== Provided data ==
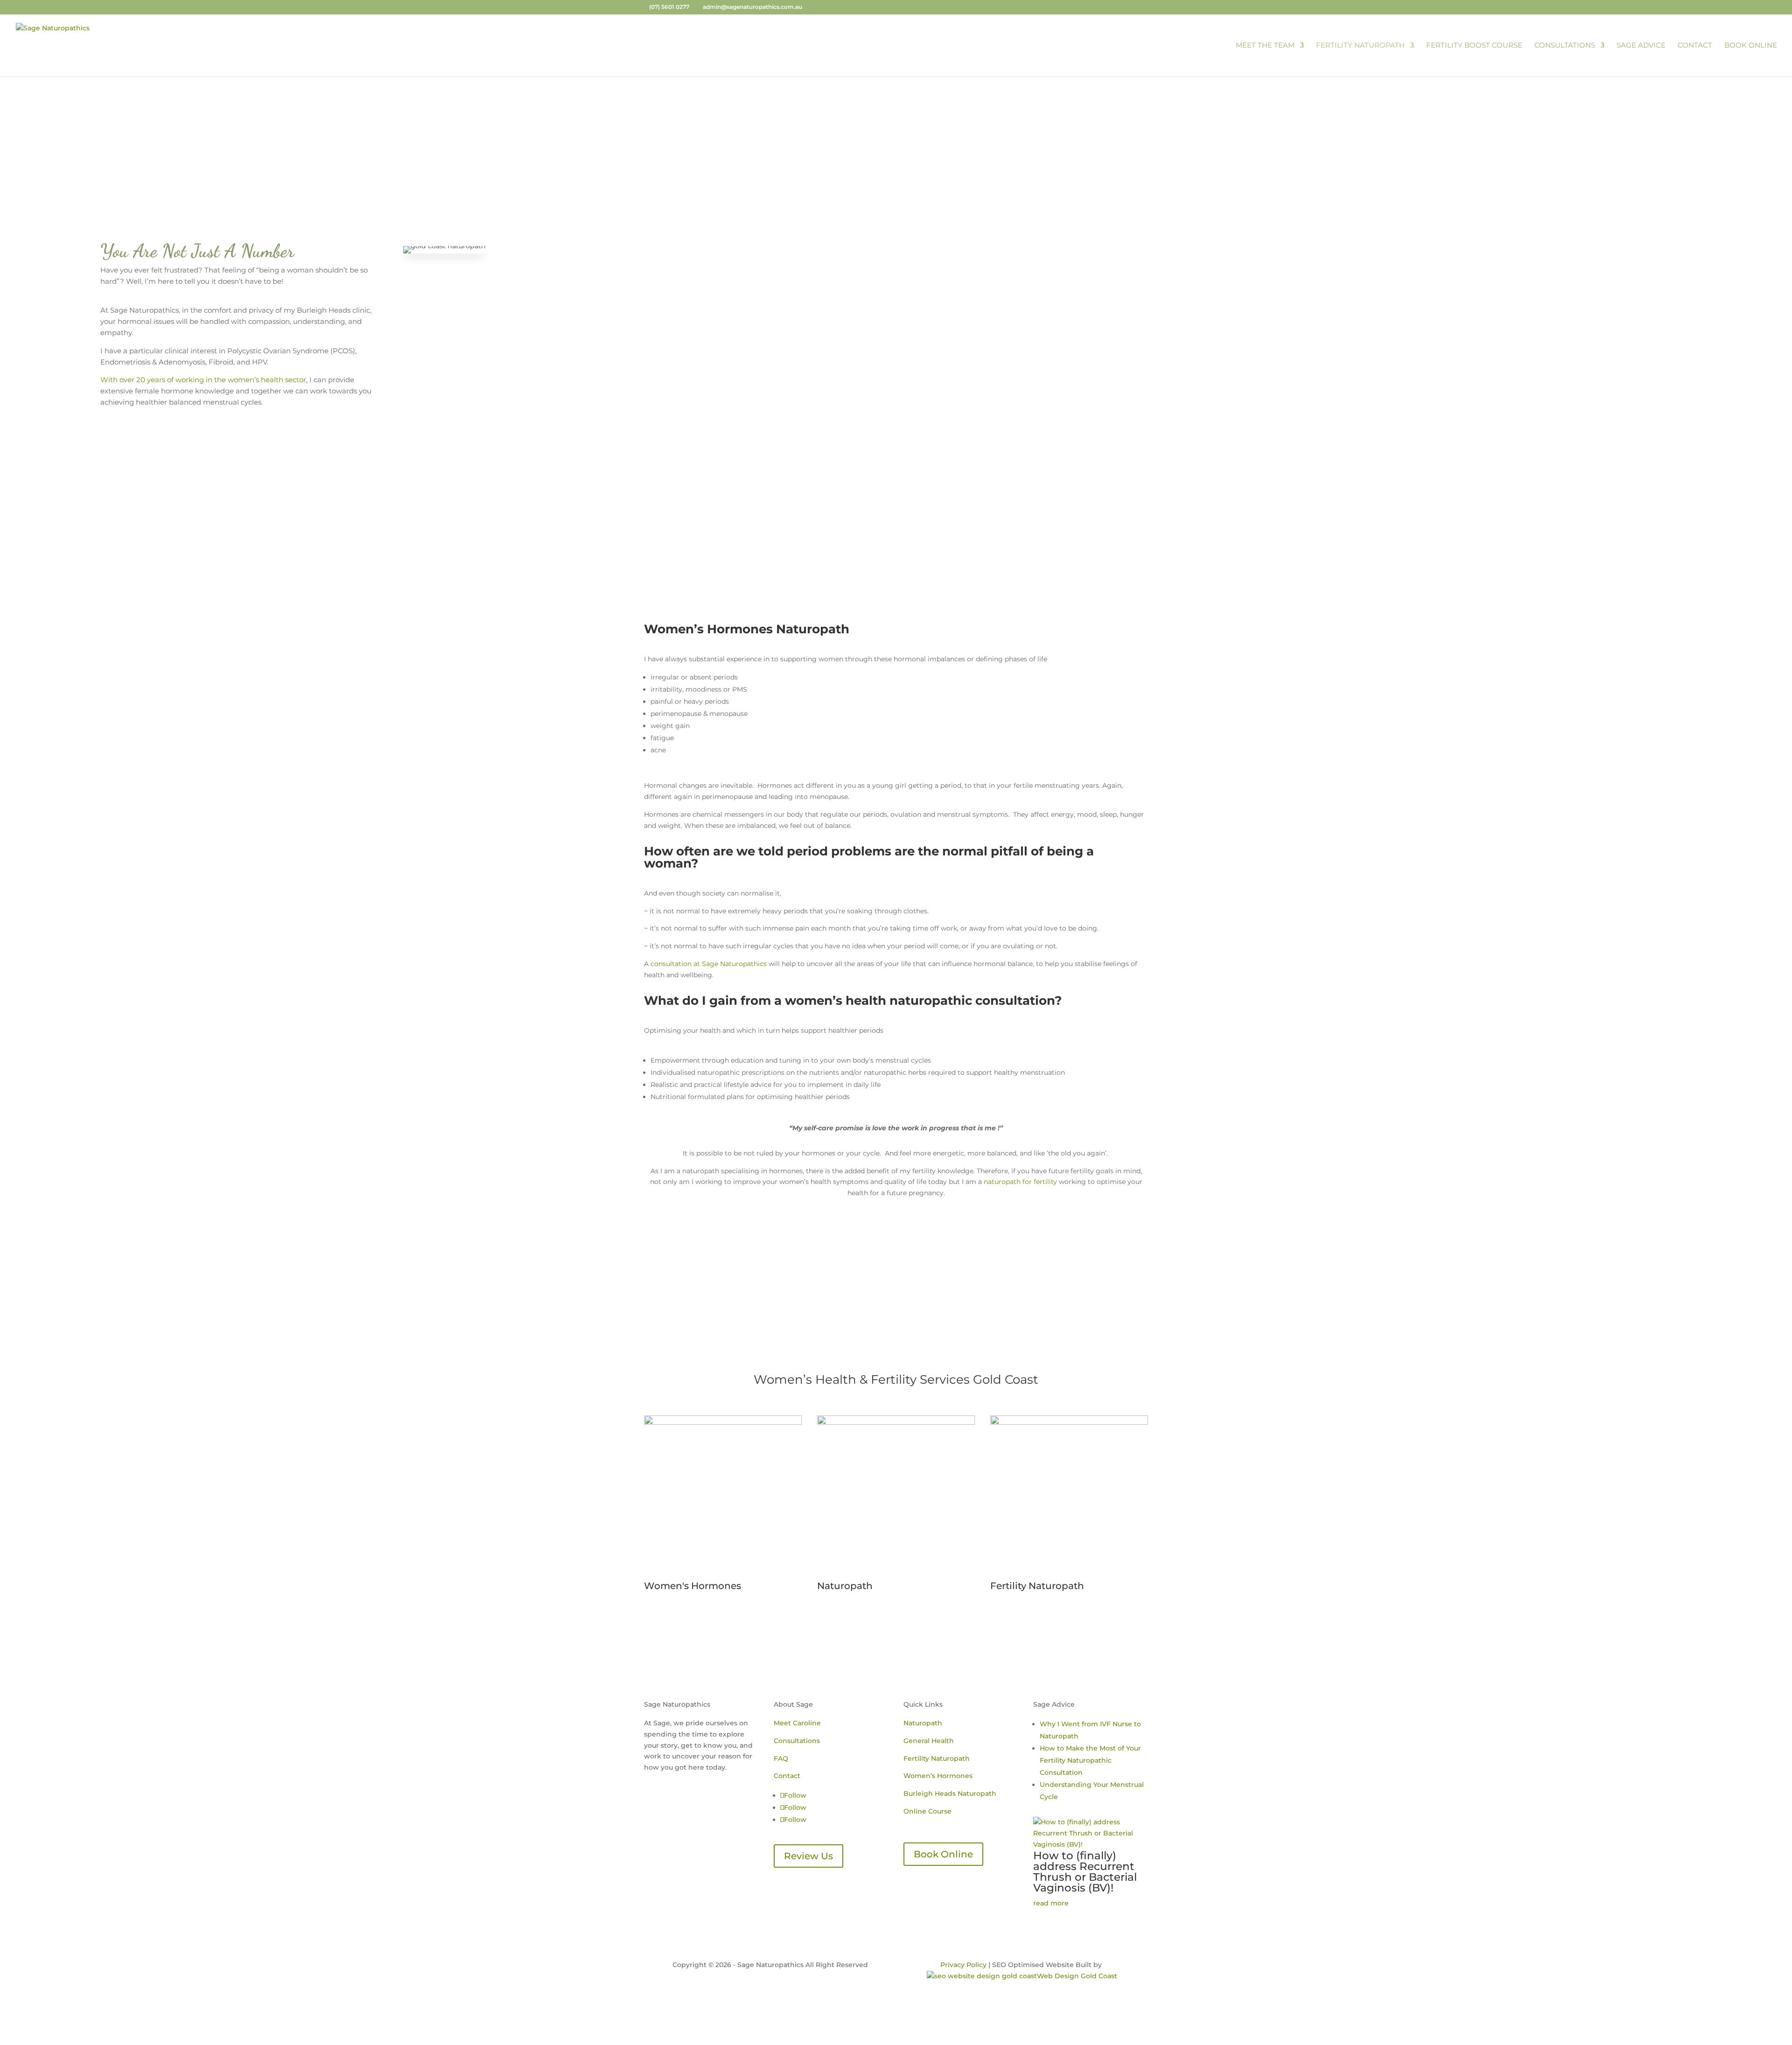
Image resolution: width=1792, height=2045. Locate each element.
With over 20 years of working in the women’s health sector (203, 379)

--

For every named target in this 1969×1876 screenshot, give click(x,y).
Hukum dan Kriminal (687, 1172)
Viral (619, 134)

== What you need to do ==
Retype exactly the lines of the data above that fall between the line with "Image resolution: width=1792, height=2045." and the line with "With over 20", inclusive, and add nothing.

== Answer space ==
Image resolution: width=1792, height=2045. Locate each element.
With over 20 years of working in the women’s health sector (203, 379)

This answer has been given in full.